Afterwards Rakel was introduced to Albert Schweitzer; he bent down and stroked her cheek. ‘It was Bach who provided me with the first funds for my hospital in Africa,’ he said in German, but Rakel understood him anyway. What she liked best about him was his rather bushy white moustache. ‘And he had kind eyes,’ she always said. ‘The boy I marry will have to have eyes as kind as his.’
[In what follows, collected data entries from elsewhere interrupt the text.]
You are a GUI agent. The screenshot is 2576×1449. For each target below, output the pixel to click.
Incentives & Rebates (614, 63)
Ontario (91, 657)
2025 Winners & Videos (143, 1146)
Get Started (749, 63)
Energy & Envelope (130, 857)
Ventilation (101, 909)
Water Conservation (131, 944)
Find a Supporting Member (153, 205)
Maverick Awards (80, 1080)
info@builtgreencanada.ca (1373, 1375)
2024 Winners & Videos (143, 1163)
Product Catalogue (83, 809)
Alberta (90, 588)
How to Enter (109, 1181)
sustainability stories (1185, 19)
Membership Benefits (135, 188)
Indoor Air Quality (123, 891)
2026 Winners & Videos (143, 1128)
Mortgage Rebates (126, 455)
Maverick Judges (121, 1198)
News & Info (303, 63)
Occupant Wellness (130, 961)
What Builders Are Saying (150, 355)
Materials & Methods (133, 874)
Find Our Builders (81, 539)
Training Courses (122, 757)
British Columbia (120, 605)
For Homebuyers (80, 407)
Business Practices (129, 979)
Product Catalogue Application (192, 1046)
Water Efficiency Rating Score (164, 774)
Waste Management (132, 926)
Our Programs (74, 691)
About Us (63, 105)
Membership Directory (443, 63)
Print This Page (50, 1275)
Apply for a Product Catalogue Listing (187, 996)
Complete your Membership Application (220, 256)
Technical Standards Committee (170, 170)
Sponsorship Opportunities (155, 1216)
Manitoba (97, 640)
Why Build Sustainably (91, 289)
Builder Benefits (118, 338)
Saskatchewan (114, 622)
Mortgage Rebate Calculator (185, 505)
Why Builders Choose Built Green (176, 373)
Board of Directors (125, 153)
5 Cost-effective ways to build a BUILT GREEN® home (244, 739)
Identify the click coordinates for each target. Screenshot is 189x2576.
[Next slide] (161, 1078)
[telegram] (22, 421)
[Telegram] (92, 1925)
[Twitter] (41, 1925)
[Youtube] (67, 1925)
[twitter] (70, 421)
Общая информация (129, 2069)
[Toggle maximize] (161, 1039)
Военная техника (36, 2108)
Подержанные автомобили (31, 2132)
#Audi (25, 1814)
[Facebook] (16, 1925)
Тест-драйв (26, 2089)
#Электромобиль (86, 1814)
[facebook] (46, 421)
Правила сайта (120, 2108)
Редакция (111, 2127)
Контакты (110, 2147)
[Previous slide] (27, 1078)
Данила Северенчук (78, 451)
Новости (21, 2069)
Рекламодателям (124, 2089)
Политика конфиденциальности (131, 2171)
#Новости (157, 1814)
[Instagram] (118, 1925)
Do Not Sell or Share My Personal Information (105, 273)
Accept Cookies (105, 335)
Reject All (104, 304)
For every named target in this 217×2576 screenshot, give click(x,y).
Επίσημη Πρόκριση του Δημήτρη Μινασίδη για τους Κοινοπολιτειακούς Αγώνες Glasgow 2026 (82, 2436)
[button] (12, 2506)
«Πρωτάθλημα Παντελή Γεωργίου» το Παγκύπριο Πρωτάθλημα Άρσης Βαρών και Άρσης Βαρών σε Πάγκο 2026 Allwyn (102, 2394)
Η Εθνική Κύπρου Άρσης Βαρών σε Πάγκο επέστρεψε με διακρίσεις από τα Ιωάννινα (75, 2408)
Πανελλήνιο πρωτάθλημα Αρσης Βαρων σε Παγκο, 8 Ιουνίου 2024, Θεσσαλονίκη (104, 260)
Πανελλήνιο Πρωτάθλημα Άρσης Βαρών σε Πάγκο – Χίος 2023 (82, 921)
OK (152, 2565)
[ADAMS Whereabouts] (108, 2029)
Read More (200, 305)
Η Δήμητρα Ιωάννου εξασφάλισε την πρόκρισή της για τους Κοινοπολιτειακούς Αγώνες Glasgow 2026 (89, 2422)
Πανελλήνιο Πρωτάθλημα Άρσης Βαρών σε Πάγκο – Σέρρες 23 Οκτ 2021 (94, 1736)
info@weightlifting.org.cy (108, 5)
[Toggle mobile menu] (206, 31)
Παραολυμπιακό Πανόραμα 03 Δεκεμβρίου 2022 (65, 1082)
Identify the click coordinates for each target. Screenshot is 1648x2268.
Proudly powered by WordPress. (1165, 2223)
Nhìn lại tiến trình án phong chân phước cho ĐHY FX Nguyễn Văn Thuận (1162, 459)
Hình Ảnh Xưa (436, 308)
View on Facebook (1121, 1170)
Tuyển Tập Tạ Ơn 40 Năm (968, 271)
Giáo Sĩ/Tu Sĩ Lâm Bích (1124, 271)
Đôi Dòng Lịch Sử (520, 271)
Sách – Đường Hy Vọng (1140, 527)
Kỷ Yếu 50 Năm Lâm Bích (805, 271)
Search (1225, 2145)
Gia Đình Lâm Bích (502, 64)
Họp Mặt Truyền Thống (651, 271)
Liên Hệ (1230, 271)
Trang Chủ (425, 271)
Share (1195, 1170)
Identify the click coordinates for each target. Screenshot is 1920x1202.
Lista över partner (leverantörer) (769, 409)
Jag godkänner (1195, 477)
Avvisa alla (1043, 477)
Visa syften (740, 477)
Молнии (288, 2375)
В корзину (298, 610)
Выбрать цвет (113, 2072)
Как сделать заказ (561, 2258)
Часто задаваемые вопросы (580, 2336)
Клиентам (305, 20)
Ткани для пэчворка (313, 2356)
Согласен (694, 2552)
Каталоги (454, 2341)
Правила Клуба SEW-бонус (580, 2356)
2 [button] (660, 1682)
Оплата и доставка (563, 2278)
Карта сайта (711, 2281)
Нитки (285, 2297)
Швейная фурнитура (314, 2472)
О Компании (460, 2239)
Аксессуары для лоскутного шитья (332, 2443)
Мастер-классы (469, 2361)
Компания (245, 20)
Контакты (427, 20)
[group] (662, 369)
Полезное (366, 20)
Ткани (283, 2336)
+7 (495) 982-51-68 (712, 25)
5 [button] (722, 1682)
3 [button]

Although she was only seven years old, and did not understand exactly who Albert Schweitzer was, all the things he had done and everything he did while he was in Oslo, she had been greatly struck by the fire in those eyes, the warmth of that brief handshake, the music that poured out into the church. Unbeknown to anyone else in the family, over the years she garnered various scraps of information about Schweitzer. Then one day, when she was fifteen and had long been a teenage rebel, there it was on her bedroom wall — causing her parents to shake their heads in disbelief: a picture of Albert Schweitzer, hanging between Elvis Presley and Marlon Brando. A curious trinity. ‘Some day I’ll find my Lambaréné,’ she said. And in a way she did.